Just about everyone wanting to ask a question had their chance. Topics covered included some obvious issues such as the environment and climate change, immigration, building on flood plains, the proposed A303 tunnel project by Stonehenge, along with difficulties entountered by the visually impared when negotiating parked cars and other unwelcome obstacles on crowded pavements, adoption of hydrogen as a mainstream energy source for cars and buildings, and…. Boris – who actually is Boris? What’s he really like?
Other more specific issues were raised such as flooding in Wilcot, near to Pewsey, where we heard from a Wilcot resident that the sewer system couldn’t cope with the water coming off the land at times of heavy rainfall – an increasingly common phenomenon nowadays, and emergency trenches and barriers had to be dug in the village to divert water away from houses to prevent flooding.
A military question from a Tidworth resident raised a round of applause from the audience when he highlighted the issue of right of residency for former soldiers from Commonwealth countries. Those who had served in the UK forces for four or more years but found on leaving the miltary they had no rights to stay and in numerous cases were being deported.
Danny Kruger welcomed all comments and questions and stated that where possible issues would be raised with the appropriate departments and get followed up, but in each case asked that residents write to him first giving as much detail as possible so that each case could be addressed properly.
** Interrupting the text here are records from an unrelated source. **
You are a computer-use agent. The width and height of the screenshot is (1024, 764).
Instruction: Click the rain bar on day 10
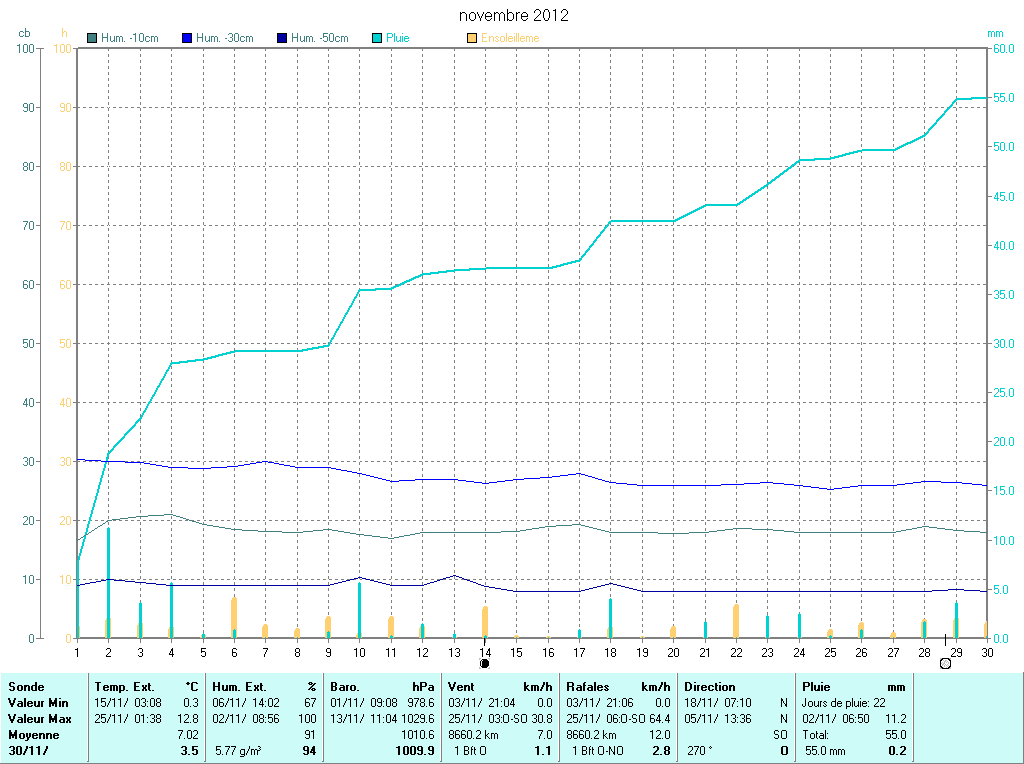pos(359,610)
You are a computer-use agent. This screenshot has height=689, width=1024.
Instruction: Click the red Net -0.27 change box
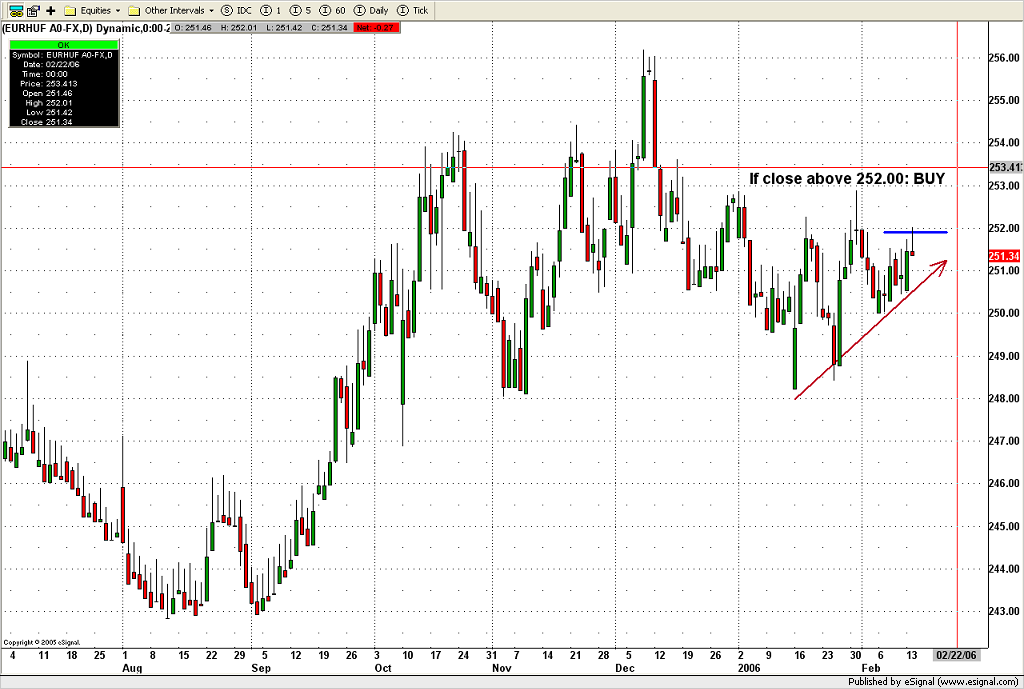coord(379,28)
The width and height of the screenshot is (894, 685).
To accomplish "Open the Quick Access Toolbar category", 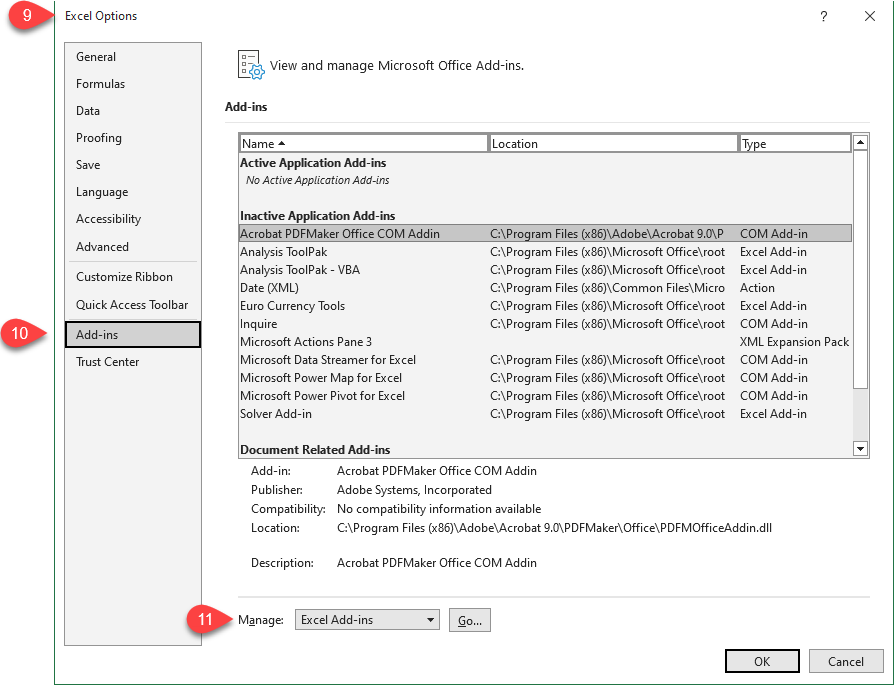I will pos(132,305).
This is unlikely to be a one-off event. Danny expressed his belief in promoting a strong community and explained how he, along with Labour MP John Cruddace had been building a cross-party project looking at social infrastructure – “where are the youth centres, the libraries, the institutions that build community and give opportunity for people to go in our towns and villages”.
He raised the question to the audience of ‘how to engage?’, was this evening a useful experience? The feedback from the audience was enthusiastically positive so last Thursday’s session could become a regular event.